### Exercise goal
Would you give the listing again exactly, without its images?

### Entries provided
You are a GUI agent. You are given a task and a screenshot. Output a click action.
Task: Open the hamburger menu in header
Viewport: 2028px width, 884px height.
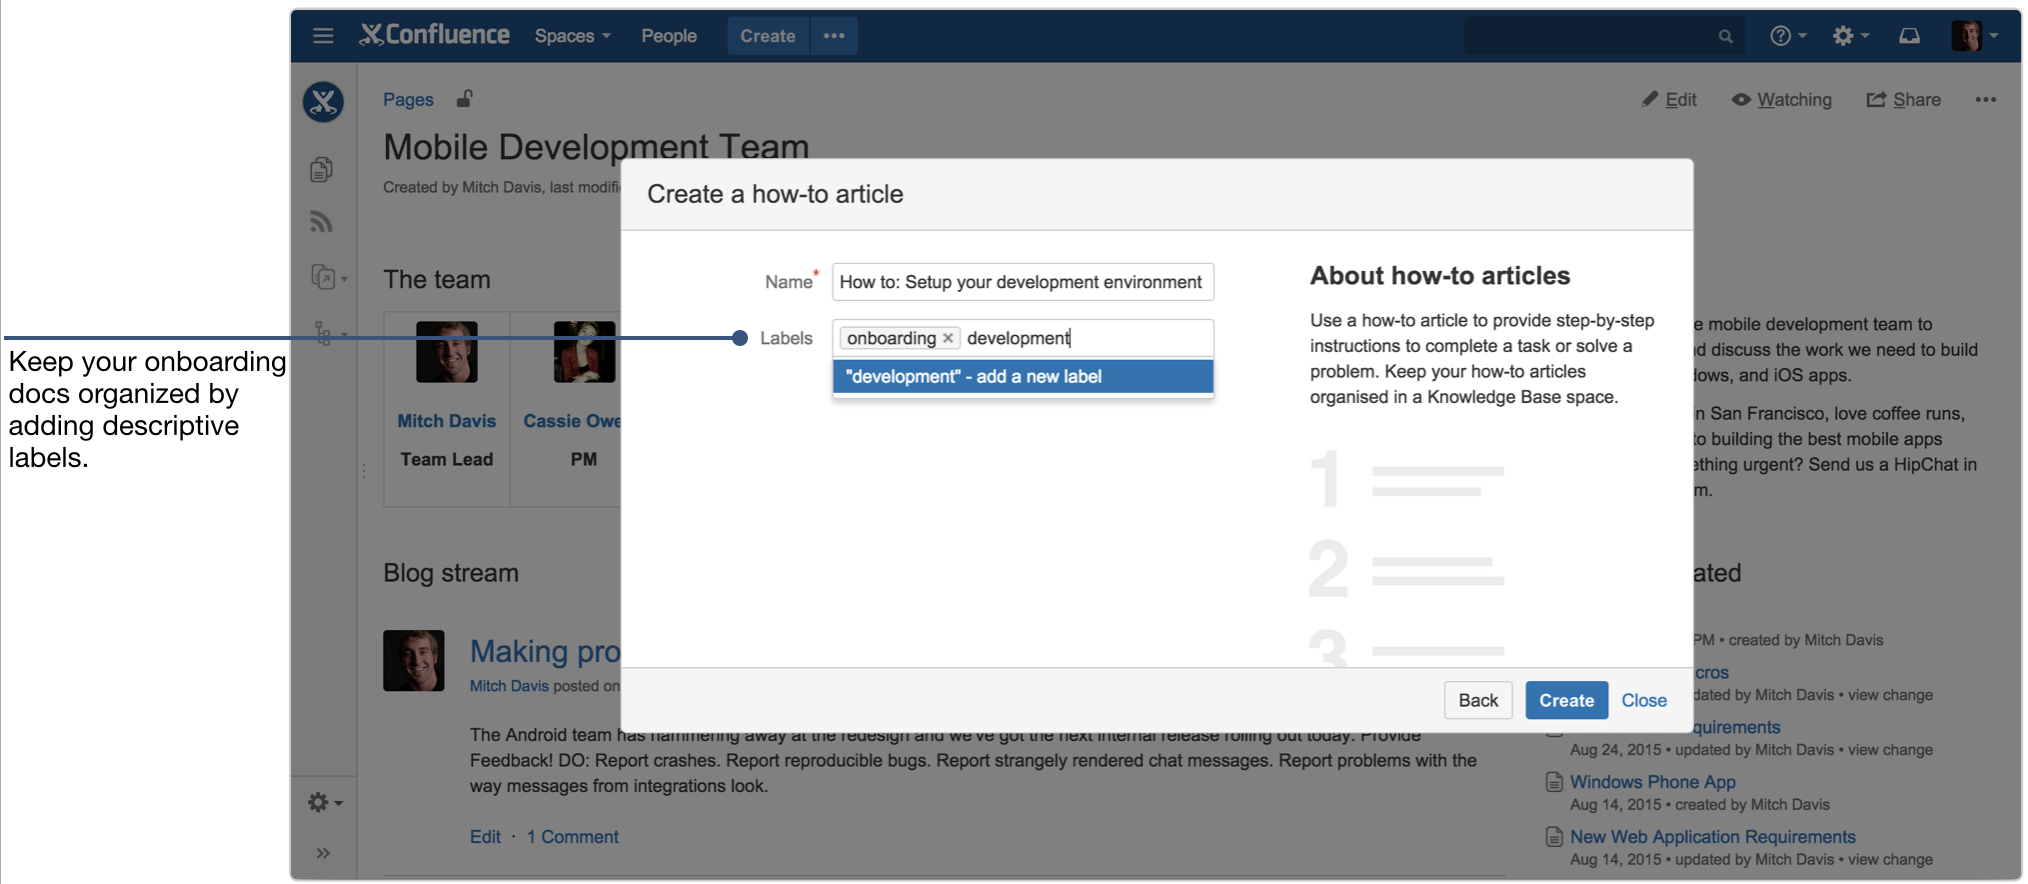(x=323, y=36)
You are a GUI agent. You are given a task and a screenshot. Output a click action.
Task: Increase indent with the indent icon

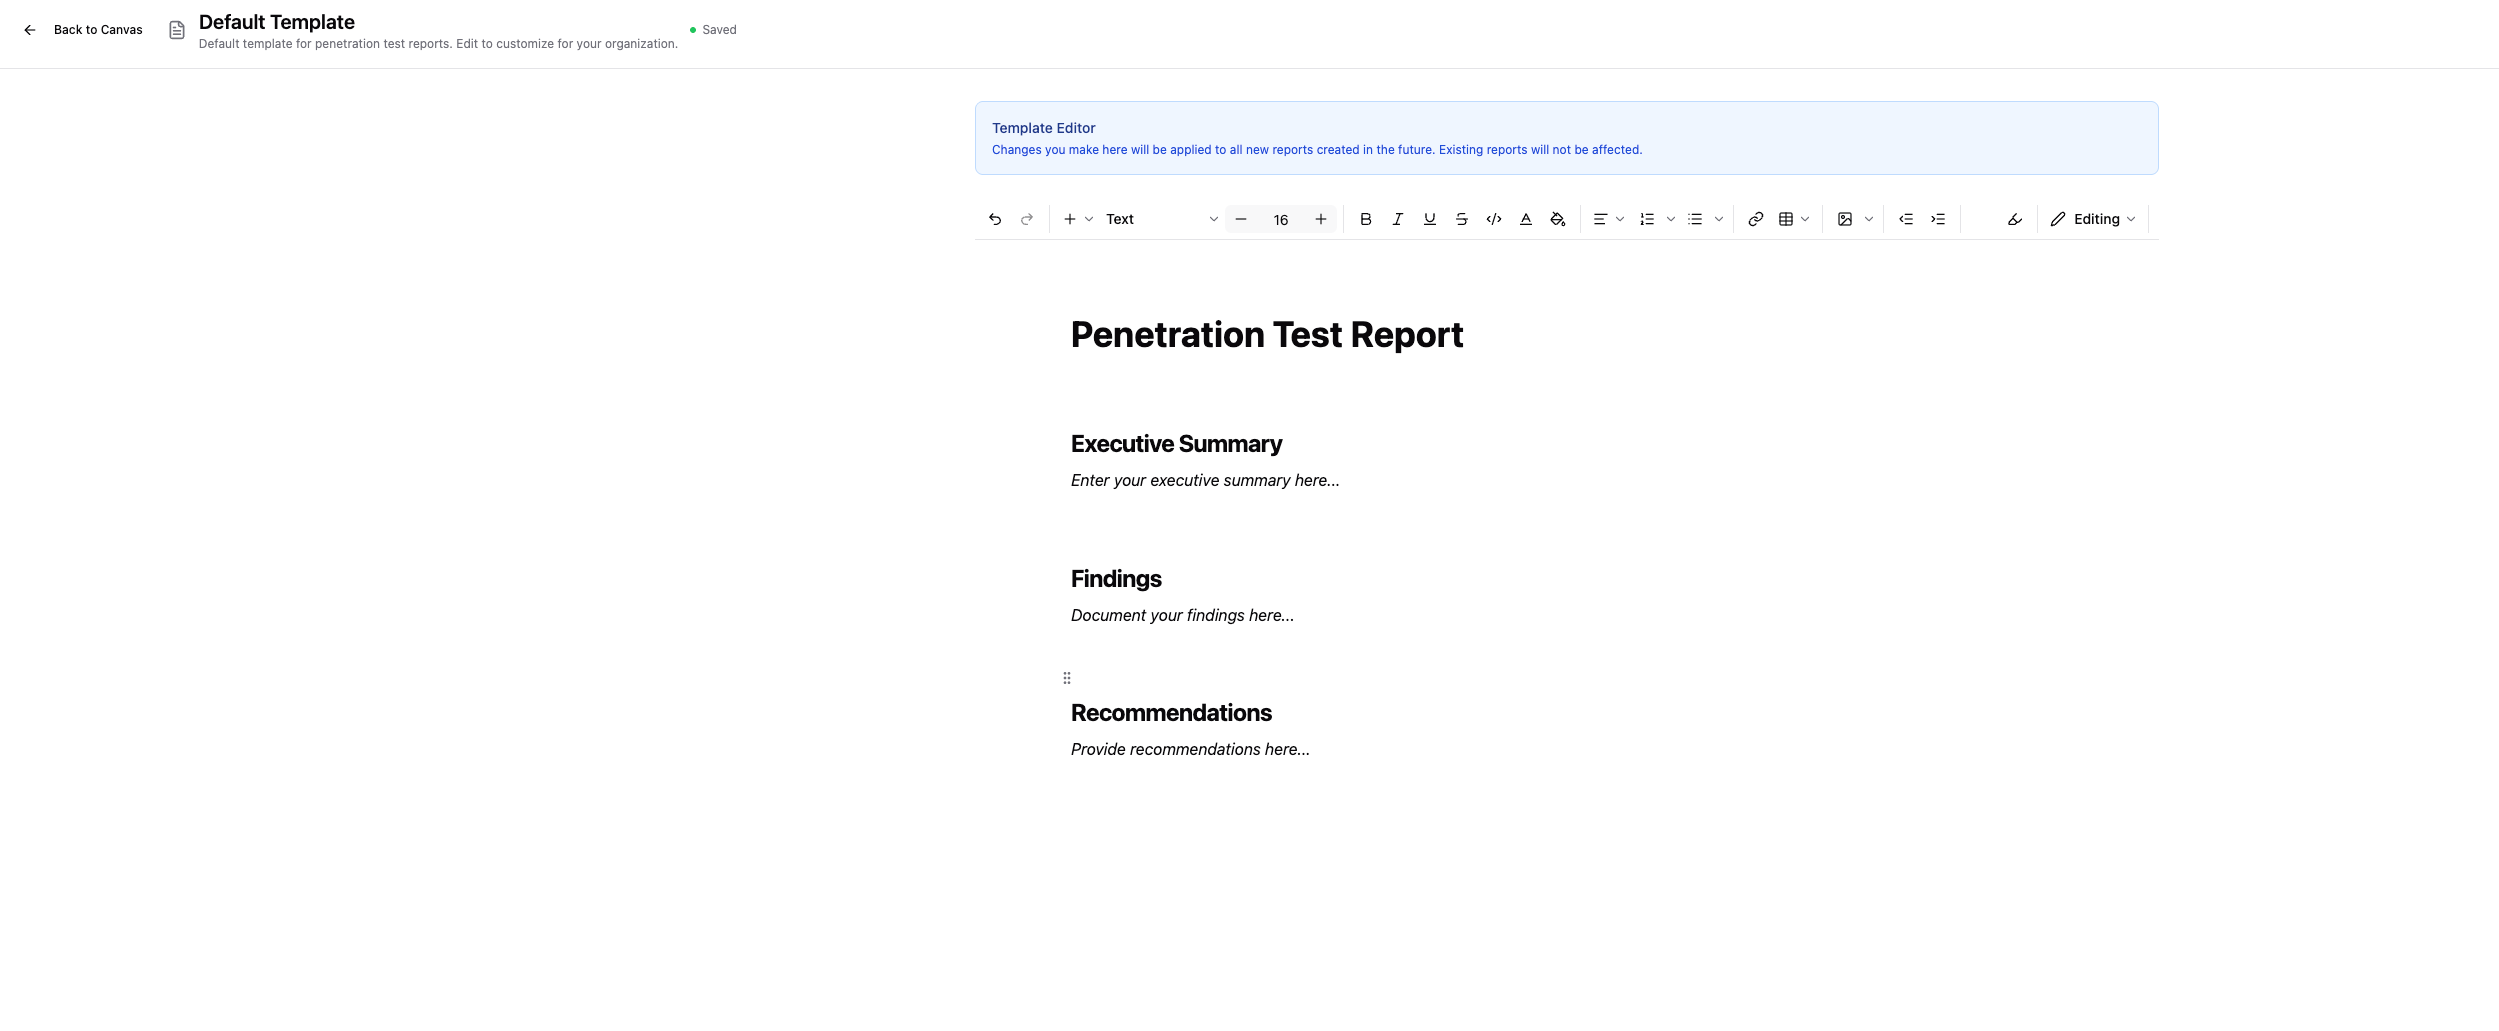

### Task result
You are a GUI agent. You are given a task and a screenshot. Output a click action.
Task: Open the hamburger menu in header
Viewport: 2028px width, 884px height.
(x=323, y=36)
You are a GUI agent. You are given a task and a screenshot. Output a click action.
Task: Increase indent with the indent icon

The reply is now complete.